Edited 2010-09-07 22:25 UTC

Reply Parent Score: 2

RE[2]: Ridiculous
by WereCatf on Tue 7th Sep 2010 22:28 in reply to "RE: Ridiculous"
WereCatf Member since:
2006-02-15

1) The only homebrew application currently developed for the PS3 is the "Backup" Manager, written using Sony's leaked SDK;

You know why there is no more homebrew for it? Because it's has not been possible to install or use such! _Of course_ there is no homebrew yet then >_<

Now that the backup manager is out there people will start coding stuff and seeing what they can get out of PS3, it just takes time, you know.

Reply Parent Score: 3

RE[2]: Ridiculous
by Thom_Holwerda on Tue 7th Sep 2010 22:28 in reply to "RE: Ridiculous"
Thom_Holwerda Member since:
2005-06-29

Any and all apps built with Sony's SDK are unlicensed and therefore a copyright violation. It'd be like running a proprietary app linked against a GPL licensed library: not legal.


Uh, the GPL places no restrictions on use. What you say is perfectly legal. In fact, it happens on almost every Linux installation: graphics drivers.

Reply Parent Score: 2

RE[2]: Ridiculous
by umccullough on Tue 7th Sep 2010 22:29 in reply to "RE: Ridiculous"
umccullough Member since:
2006-01-26

It'd be like running a proprietary app linked against a GPL licensed library: not legal.


Wrong analogy - since that's a perfectly legal activity.

I think you meant - it would be like *distributing* a proprietary app linked against the GPL without also distributing your source, or providing the recipient with an offer to obtain the source code along with it.
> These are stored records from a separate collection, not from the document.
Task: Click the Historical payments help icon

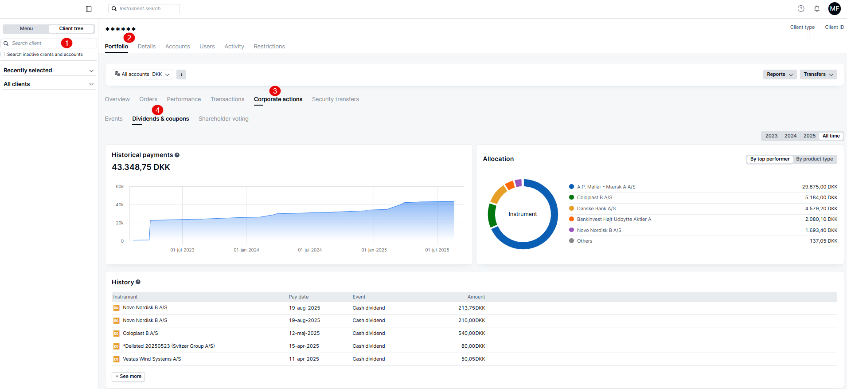Action: (177, 155)
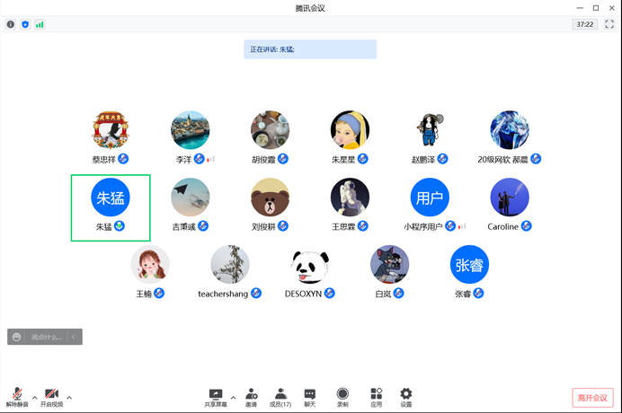Screen dimensions: 622x413
Task: Open the Invite (邀请) icon
Action: coord(252,394)
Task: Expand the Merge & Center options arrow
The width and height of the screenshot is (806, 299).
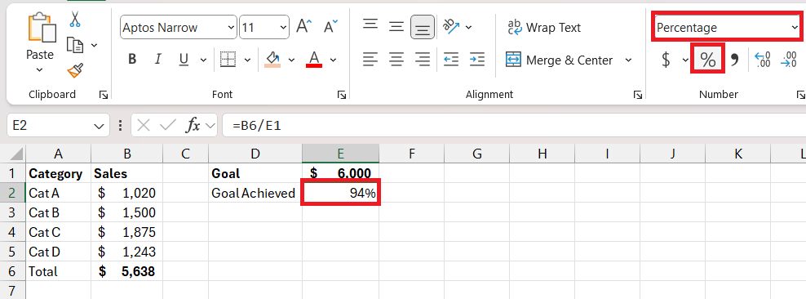Action: 628,60
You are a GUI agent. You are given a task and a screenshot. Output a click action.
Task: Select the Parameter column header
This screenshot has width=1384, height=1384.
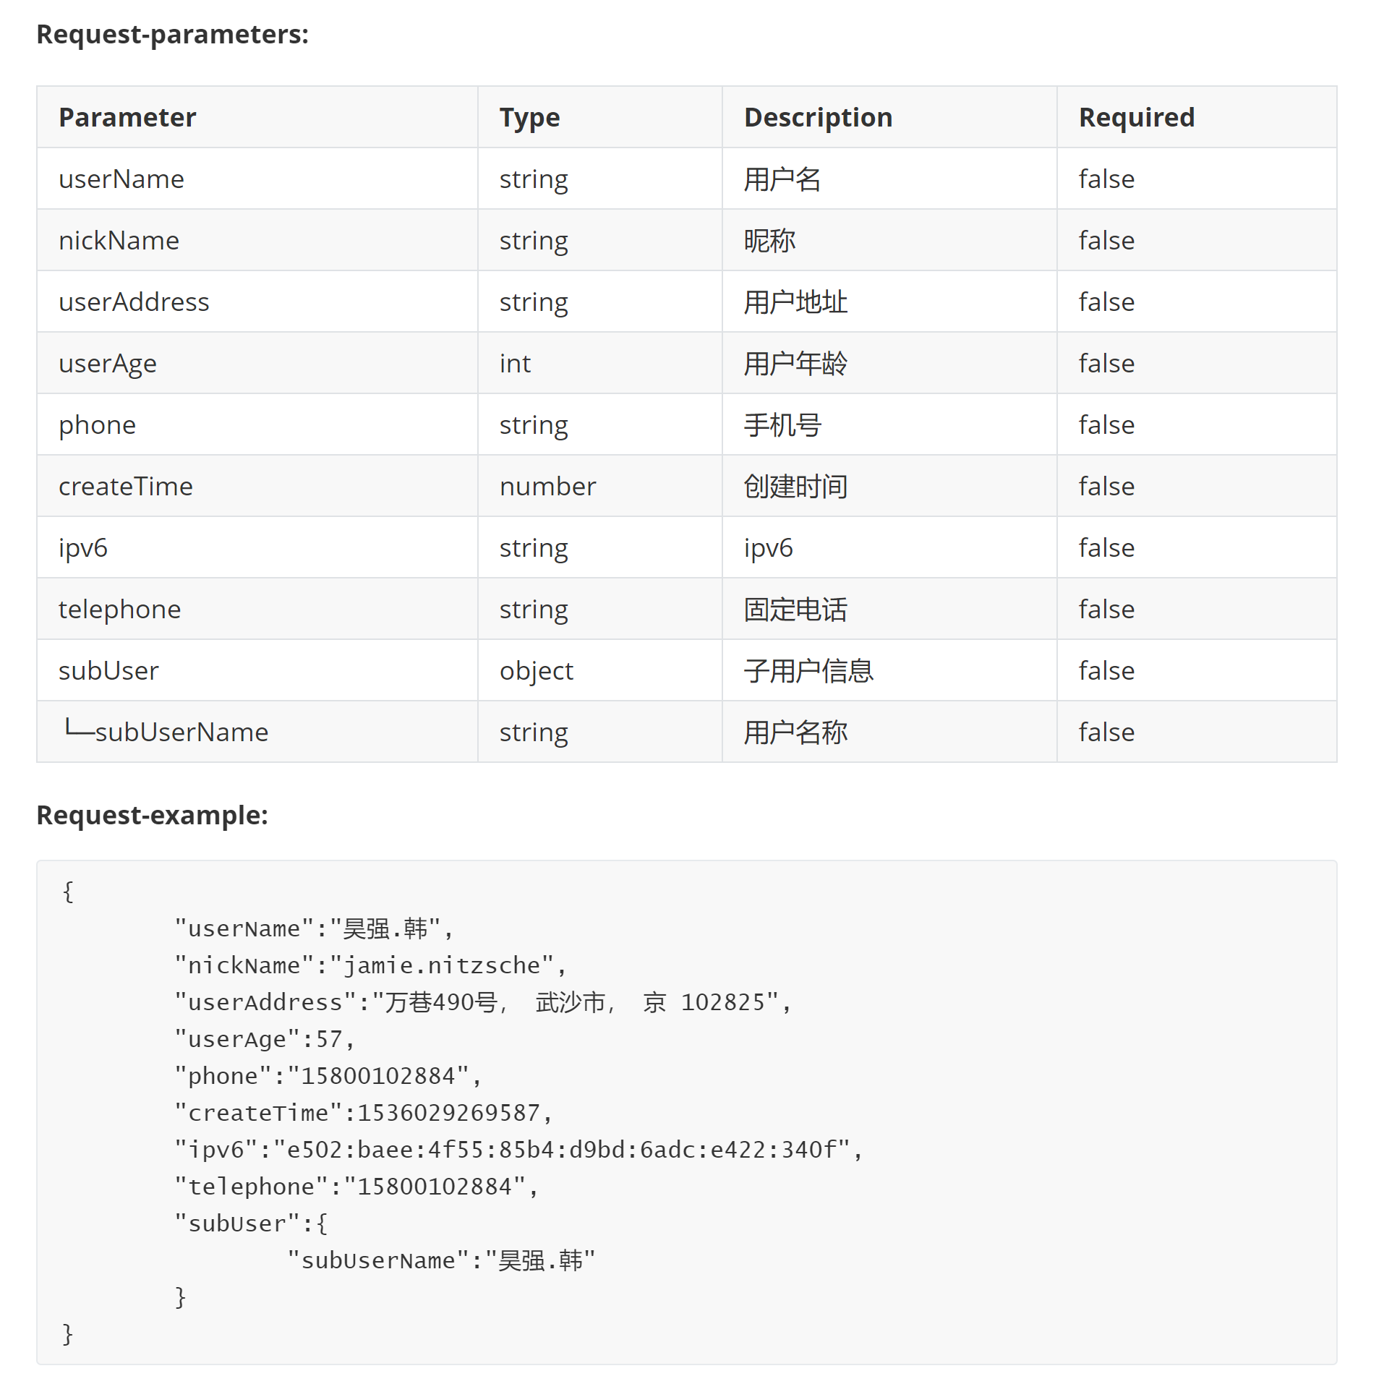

It's ok - a common misconception.

I would guess that there will eventually be homebrew software that doesn't rely on Sony's SDK. At the very least, I would eventually anticipate a version of Linux which doesn't require the OtherOS feature - it's inevitable.

Reply Parent Score: 4

RE[2]: Ridiculous
by T-Bone_142 on Wed 8th Sep 2010 00:56 in reply to "RE: Ridiculous"
T-Bone_142 Member since:
2010-09-08

It'd be like running a proprietary app linked against a GPL licensed library: not legal.


As far as I'm aware (I'm not a lawyer by any means) it is perfectly legal to do anything you want with GPL code. It only would only be illegal if you distributed GPL code with the proprietary application.

Reply Parent Score: 1

RE: Ridiculous
by viton on Wed 8th Sep 2010 03:29 in reply to "Ridiculous"
viton Member since:
2005-08-09

When you buy a PS3, you are *buying* it - you're not renting it. You *own* the thing.

You're free to do anything with your system,
but the entire content distribution ecosystem is not yours. So you're not supposed to break it.

Reply Parent Score: 3

RE[2]: Ridiculous
by lemur2 on Wed 8th Sep 2010 05:30 in reply to "RE: Ridiculous"
lemur2 Member since:
2007-02-17

"When you buy a PS3, you are *buying* it - you're not renting it. You *own* the thing.

You're free to do anything with your system,
but the entire content distribution ecosystem is not yours. So you're not supposed to break it.
"

Jailbreaking your PS3 changes only the PS3 machine itself, a machine which you own. It does not "break" the content distribution servers which Sony own ... it does precisely nothing to them.

Edited 2010-09-08 05:31 UTC

Reply Parent Score: 4

RE[2]: Ridiculous
by bitwelder on Wed 8th Sep 2010 07:14 in reply to "RE: Ridiculous"
bitwelder Member since:
2010-04-27

You're free to do anything with your system,
but the entire content distribution ecosystem is not yours. So you're not supposed to break it.

Hmmm... that's like saying that if I get aboard a bus with a fake ticket, I'm endangering other passengers or the whole service. Well, no.
Sony is ok in policing its busses and checking tickets at their doors (to keep it profitable), but it is not in stopping me on the street to rip my 'worthless' piece of paper.